Rewrite the entries below, swapping "GUI agent" for "interface agent" wherever it occurs and keeping everything else the same.

- - - -

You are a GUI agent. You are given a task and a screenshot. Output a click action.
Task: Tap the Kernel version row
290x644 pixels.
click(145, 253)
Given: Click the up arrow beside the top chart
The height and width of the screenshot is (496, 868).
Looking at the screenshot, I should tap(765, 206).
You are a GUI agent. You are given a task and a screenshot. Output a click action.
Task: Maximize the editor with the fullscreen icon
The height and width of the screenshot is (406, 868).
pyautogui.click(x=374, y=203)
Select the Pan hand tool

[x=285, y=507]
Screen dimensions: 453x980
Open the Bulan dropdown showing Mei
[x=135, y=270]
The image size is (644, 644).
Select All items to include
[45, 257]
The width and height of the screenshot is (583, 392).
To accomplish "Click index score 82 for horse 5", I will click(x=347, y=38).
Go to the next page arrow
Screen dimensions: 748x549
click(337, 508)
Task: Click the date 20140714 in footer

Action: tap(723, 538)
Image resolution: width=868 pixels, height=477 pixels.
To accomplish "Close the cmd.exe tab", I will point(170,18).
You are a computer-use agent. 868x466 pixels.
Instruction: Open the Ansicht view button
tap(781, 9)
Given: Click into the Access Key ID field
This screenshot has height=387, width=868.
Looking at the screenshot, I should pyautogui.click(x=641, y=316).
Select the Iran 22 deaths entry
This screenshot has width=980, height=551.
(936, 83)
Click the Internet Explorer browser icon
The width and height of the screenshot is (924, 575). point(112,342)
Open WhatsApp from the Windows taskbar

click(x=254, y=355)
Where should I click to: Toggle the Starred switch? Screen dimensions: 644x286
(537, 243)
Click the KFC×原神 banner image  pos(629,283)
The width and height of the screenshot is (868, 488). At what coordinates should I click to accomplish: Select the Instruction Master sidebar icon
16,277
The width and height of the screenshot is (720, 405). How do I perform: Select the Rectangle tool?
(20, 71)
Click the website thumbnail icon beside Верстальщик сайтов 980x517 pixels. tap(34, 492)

- - - -

Task answer
You are a interface agent. You are given a task and a screenshot. Output a click action.
Task: Tap the Kernel version row
290x644 pixels.
click(145, 253)
Given: Click the up arrow beside the top chart
The height and width of the screenshot is (496, 868).
Looking at the screenshot, I should tap(765, 206).
You are a interface agent. You are given a task and a screenshot. Output a click action.
Task: Maximize the editor with the fullscreen icon
The height and width of the screenshot is (406, 868).
pyautogui.click(x=374, y=203)
Select the Pan hand tool

[x=285, y=507]
Screen dimensions: 453x980
Open the Bulan dropdown showing Mei
[x=135, y=270]
The image size is (644, 644).
Select All items to include
[45, 257]
The width and height of the screenshot is (583, 392).
To accomplish "Click index score 82 for horse 5", I will click(x=347, y=38).
Go to the next page arrow
Screen dimensions: 748x549
click(337, 508)
Task: Click the date 20140714 in footer

Action: tap(723, 538)
Image resolution: width=868 pixels, height=477 pixels.
To accomplish "Close the cmd.exe tab", I will point(170,18).
You are a computer-use agent. 868x466 pixels.
Instruction: Open the Ansicht view button
tap(781, 9)
Given: Click into the Access Key ID field
This screenshot has height=387, width=868.
Looking at the screenshot, I should pyautogui.click(x=641, y=316).
Select the Iran 22 deaths entry
This screenshot has width=980, height=551.
(936, 83)
Click the Internet Explorer browser icon
The width and height of the screenshot is (924, 575). point(112,342)
Open WhatsApp from the Windows taskbar

click(x=254, y=355)
Where should I click to: Toggle the Starred switch? Screen dimensions: 644x286
(537, 243)
Click the KFC×原神 banner image  pos(629,283)
The width and height of the screenshot is (868, 488). At what coordinates should I click to accomplish: Select the Instruction Master sidebar icon
16,277
The width and height of the screenshot is (720, 405). How do I perform: Select the Rectangle tool?
(20, 71)
Click the website thumbnail icon beside Верстальщик сайтов 980x517 pixels. tap(34, 492)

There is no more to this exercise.